» WORK TASK
Where does the word "agent" appear in the entries below? Copy each line that holds it.

» SOURCE MATERIAL
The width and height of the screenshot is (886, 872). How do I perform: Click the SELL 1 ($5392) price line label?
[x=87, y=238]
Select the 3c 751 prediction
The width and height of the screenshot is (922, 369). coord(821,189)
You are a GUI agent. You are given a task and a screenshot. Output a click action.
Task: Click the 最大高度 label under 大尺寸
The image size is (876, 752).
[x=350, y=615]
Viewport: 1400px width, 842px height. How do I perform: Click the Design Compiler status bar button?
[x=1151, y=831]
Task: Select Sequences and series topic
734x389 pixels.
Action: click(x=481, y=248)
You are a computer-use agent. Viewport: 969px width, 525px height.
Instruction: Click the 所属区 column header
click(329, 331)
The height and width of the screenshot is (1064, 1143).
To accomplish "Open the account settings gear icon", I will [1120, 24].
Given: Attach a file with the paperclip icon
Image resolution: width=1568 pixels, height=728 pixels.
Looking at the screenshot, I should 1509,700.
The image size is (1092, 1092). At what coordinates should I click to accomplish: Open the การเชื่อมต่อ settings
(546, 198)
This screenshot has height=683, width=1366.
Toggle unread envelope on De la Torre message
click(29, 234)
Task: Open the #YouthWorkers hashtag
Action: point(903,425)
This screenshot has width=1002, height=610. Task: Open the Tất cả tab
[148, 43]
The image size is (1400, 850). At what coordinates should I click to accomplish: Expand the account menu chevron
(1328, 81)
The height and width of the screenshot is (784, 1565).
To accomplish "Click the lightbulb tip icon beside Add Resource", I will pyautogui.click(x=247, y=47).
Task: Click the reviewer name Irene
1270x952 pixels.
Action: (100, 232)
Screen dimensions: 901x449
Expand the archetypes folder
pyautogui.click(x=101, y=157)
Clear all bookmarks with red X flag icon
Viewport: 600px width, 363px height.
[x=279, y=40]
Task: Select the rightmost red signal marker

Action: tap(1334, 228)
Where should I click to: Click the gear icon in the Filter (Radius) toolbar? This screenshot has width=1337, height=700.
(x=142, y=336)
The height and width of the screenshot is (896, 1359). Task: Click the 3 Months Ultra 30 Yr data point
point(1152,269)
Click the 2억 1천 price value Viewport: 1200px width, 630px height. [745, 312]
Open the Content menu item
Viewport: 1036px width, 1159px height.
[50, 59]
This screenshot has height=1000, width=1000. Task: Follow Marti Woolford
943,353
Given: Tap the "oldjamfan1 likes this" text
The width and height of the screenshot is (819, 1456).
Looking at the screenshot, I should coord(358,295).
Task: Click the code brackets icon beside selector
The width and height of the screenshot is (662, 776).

» RESULT
You are a GUI agent. You are given a task and a screenshot. Output a click action.
You are a computer-use agent. Viewport: 969px width, 525px height.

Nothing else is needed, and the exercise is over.